| YOUR TASK |
Reproduce the records starting at the line that contains "You are a GUI" and continuing through the end of the records, omitting the pictures.

| RECORDS SHOWN |

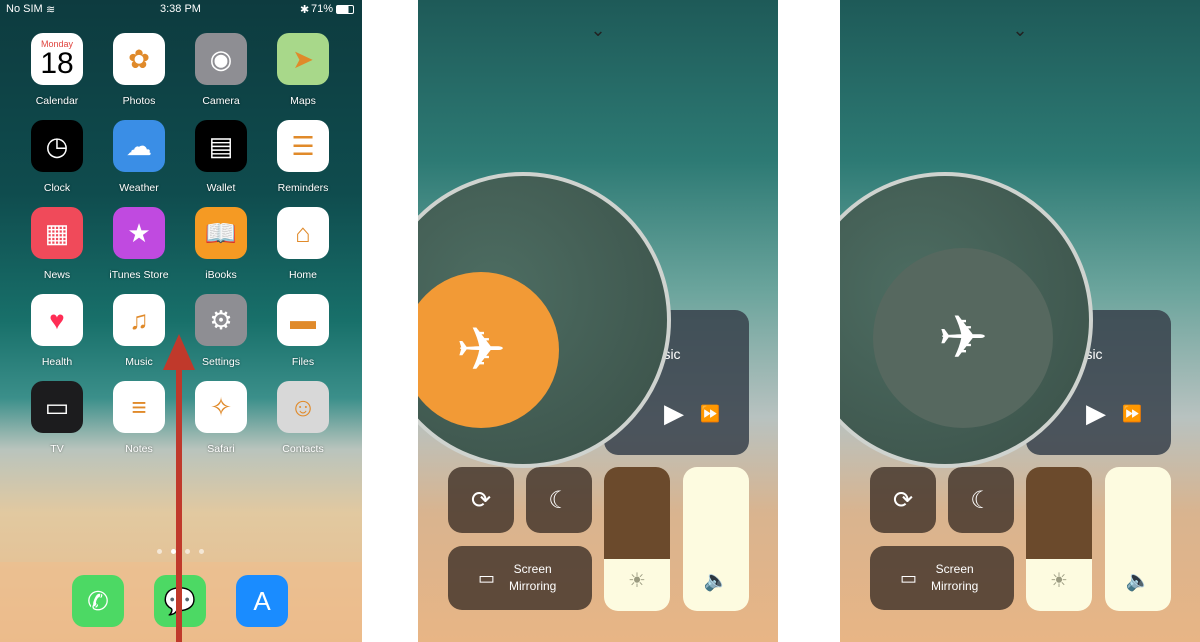 Image resolution: width=1200 pixels, height=642 pixels. What do you see at coordinates (139, 407) in the screenshot?
I see `notes-icon: ≡` at bounding box center [139, 407].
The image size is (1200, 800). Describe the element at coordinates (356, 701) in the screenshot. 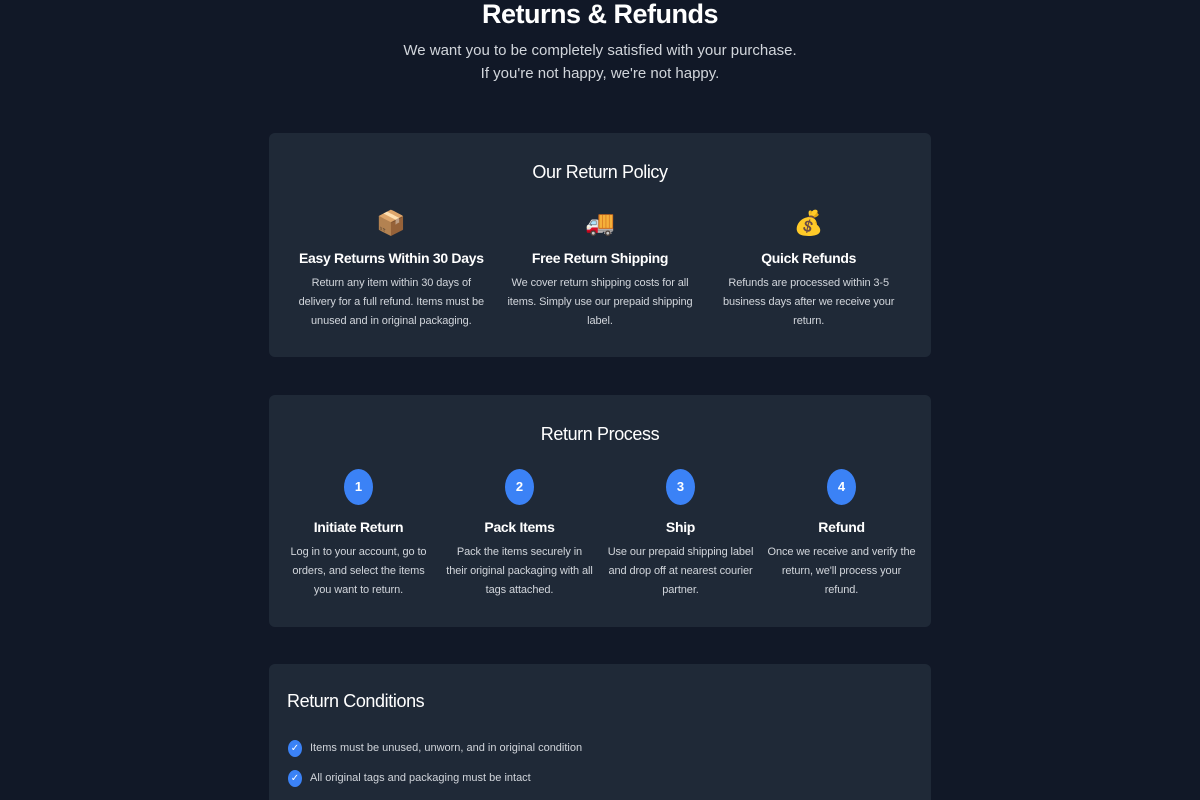

I see `return-conditions-title: Return Conditions` at that location.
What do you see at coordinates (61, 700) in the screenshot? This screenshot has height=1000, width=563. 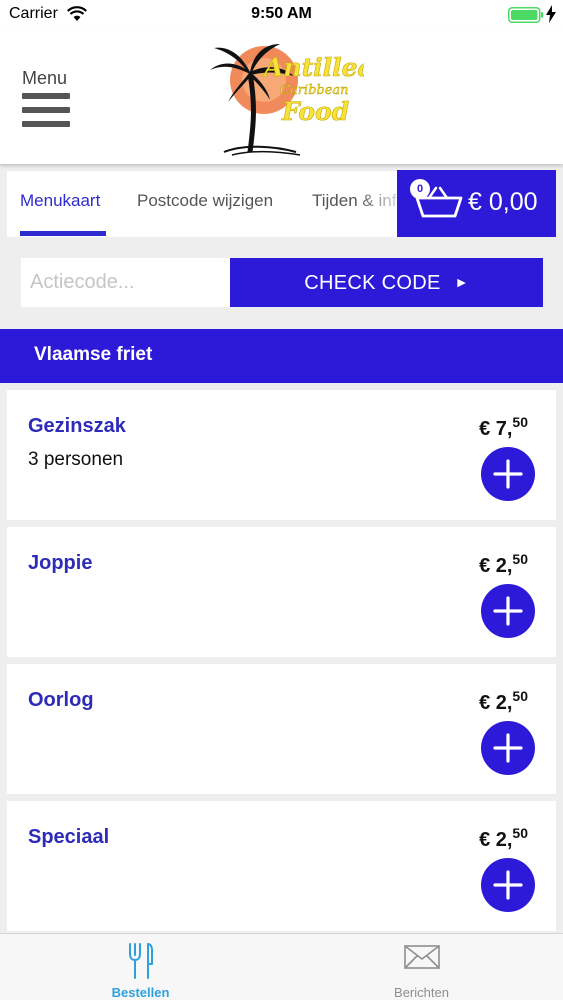 I see `product-name: Oorlog` at bounding box center [61, 700].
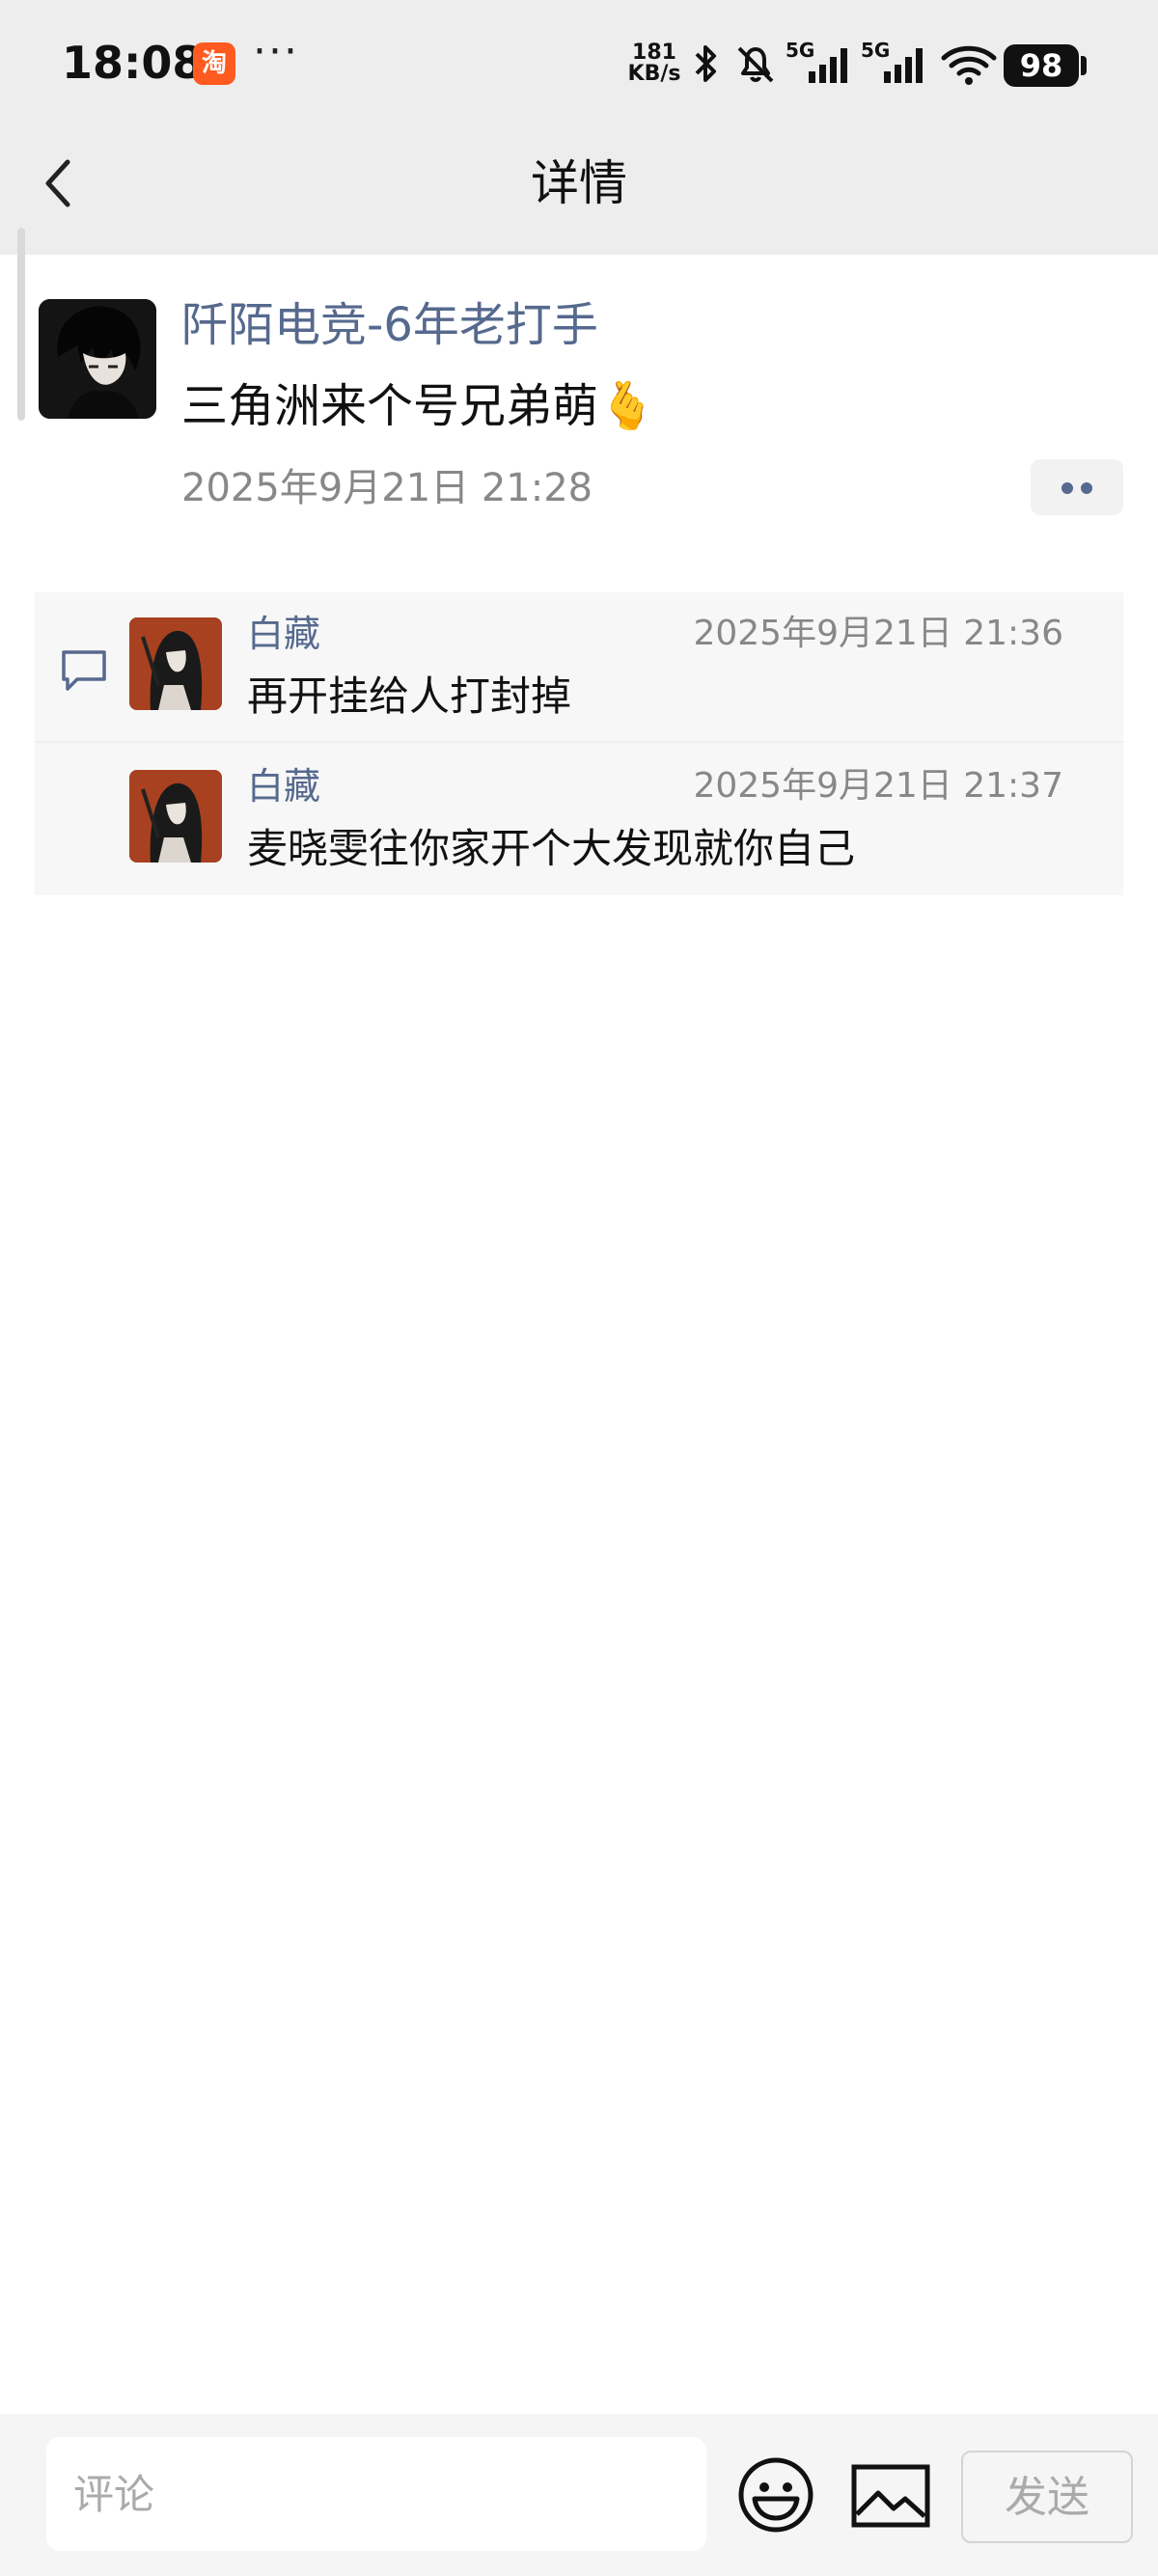 This screenshot has width=1158, height=2576. I want to click on page-title: 详情, so click(579, 183).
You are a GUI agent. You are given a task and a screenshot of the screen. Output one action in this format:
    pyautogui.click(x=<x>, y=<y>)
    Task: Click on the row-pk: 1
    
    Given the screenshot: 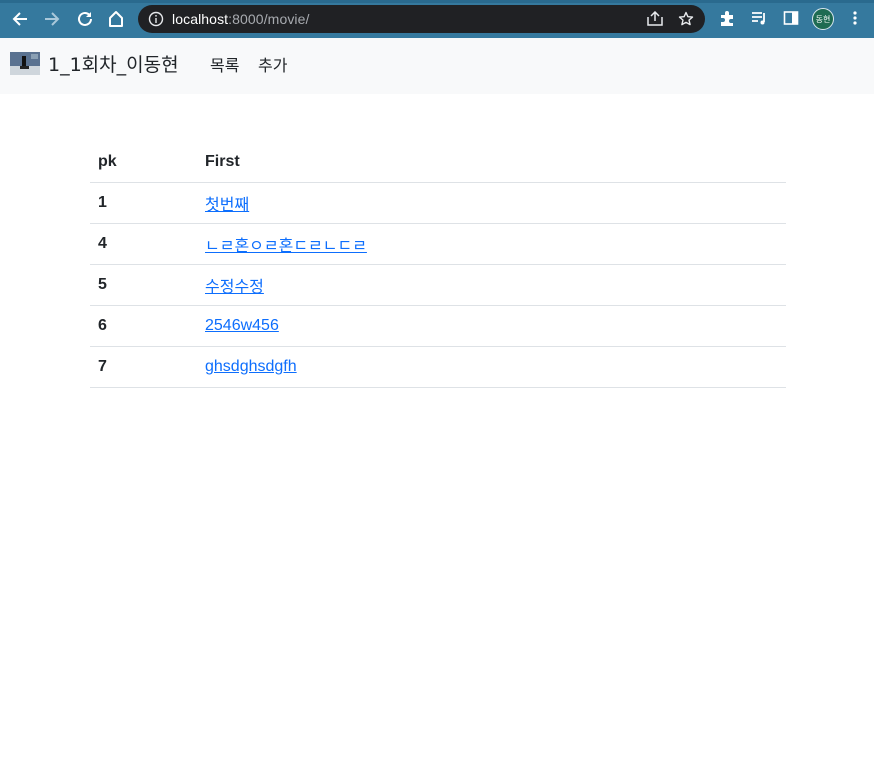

| RESPONSE AREA |
You are a GUI agent. You are given a task and a screenshot of the screen. Output one action in this format:
    pyautogui.click(x=<x>, y=<y>)
    Task: Click on the row-pk: 1
    
    Given the screenshot: 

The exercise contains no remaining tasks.